We have been working with the Wild Trout Trust in a few locations to improve the habitat for fish by adding large woody debris to the river channel. The intention is to try and mimic or create the natural river ecology with variations in the flow rates, depths, and areas of deposition.
A river may look like a nice pleasant environment to people. But when we consider the modifications that have occurred up and down the water course it has a negative effect on fish populations. The reasons a course of a River can be altered maybe due to construction of a road, allow buildings, increase yield for agriculture, and to harness the power of the river
Otterburn Beck is a terrific location and one of the original Upper Aire Project sites. However, the beck has been straightened to accommodate a road. There are also signs of an older river channel about 15m to the left which may have been blocked to increase the size of the field. Recently trees had been planted and willow spiling to reduce bank erosion a little downstream. During our visit we did not see a trout as we would expect. A seriously depleted natural habitat.
To rectify this several Sycamore trees were harvested. They are growing in the road retaining wall and had previously been cut and now growing multi stemmed from the trunk.

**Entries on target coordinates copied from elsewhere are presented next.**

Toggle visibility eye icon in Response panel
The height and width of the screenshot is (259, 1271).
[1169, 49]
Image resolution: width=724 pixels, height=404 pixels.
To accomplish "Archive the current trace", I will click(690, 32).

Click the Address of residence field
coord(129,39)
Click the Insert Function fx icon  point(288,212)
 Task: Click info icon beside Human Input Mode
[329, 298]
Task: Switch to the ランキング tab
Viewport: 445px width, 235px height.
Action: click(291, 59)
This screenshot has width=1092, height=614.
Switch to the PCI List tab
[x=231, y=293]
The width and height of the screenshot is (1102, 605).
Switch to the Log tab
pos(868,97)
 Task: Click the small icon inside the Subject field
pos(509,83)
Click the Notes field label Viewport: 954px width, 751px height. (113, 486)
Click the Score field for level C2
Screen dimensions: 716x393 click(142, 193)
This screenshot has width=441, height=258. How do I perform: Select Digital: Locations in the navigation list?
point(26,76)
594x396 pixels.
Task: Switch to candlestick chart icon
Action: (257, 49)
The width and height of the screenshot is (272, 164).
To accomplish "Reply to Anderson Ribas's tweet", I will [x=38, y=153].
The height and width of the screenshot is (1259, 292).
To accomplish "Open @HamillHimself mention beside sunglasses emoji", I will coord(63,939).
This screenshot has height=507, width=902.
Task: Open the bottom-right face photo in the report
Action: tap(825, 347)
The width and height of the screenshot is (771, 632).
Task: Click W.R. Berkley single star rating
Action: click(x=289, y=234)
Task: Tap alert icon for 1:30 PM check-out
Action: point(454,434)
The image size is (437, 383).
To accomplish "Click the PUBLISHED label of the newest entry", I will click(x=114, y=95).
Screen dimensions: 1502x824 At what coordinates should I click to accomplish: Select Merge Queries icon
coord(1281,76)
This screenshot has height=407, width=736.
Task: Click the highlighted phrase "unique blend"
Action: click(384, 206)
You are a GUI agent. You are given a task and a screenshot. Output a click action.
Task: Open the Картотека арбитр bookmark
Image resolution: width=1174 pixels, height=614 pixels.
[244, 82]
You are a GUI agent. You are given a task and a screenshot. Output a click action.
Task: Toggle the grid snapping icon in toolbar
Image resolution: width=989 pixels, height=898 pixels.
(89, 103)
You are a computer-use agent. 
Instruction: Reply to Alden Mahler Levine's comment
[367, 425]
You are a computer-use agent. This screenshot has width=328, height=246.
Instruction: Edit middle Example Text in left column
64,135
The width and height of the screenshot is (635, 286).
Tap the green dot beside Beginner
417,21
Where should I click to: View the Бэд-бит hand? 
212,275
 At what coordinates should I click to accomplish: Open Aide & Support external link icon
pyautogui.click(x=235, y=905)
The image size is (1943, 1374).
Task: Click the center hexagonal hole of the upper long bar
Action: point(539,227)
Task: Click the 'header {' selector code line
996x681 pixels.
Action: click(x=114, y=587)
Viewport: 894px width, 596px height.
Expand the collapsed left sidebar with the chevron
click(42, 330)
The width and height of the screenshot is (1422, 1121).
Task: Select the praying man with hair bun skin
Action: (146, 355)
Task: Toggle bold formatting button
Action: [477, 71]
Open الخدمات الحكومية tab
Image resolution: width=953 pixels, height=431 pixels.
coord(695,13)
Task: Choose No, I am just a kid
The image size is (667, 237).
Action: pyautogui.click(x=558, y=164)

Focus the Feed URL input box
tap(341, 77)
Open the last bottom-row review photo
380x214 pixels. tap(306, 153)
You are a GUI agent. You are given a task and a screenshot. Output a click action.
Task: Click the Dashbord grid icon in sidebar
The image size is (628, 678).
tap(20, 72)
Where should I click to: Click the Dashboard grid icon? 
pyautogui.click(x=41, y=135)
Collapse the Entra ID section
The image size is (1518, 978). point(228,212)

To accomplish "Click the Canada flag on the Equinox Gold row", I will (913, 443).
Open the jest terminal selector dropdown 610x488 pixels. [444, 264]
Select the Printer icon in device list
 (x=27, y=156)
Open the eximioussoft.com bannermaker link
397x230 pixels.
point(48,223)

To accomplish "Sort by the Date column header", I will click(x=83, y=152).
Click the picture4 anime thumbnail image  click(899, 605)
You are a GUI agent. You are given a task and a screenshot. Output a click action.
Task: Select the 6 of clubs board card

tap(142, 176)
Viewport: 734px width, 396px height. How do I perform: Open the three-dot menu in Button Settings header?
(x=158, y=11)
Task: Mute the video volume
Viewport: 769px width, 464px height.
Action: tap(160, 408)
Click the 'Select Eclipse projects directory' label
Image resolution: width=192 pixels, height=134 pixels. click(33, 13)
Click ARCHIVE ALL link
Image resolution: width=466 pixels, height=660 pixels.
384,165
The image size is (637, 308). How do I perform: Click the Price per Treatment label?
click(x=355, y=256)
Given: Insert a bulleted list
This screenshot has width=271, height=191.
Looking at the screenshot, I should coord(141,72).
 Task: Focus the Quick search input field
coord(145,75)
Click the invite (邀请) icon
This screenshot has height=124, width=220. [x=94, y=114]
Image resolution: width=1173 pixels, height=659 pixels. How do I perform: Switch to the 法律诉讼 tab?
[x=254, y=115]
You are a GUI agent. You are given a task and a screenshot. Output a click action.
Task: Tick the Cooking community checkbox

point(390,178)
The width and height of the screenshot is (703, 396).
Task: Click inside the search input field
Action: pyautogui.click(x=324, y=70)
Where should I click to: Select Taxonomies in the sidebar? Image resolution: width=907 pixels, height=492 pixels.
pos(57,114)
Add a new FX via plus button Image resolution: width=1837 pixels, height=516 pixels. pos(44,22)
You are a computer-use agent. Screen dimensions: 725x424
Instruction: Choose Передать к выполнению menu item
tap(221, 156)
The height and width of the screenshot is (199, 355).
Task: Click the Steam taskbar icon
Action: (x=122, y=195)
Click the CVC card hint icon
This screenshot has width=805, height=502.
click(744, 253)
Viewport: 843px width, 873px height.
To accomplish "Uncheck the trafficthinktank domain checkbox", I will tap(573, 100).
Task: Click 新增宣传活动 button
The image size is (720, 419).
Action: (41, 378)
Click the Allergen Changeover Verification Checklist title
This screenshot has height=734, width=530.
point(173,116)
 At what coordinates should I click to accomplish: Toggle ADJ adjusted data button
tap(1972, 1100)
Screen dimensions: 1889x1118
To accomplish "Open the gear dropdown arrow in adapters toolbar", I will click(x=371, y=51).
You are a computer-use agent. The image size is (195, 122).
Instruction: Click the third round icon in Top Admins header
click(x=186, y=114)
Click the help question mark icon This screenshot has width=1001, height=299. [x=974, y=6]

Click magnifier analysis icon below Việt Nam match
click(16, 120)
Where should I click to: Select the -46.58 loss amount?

Once the tree is cut the stem is anchored allowing the crown to be in the river. The effect will be to slightly alter the flow of the river and increase this area of deposition to enhance the slight meander we can see in the photo. The foliage will also provide shade for the river creatures which are also lacking in this section of river. These changes will provide more habitat potential for fish than previous. The phrase every little helps comes to mind.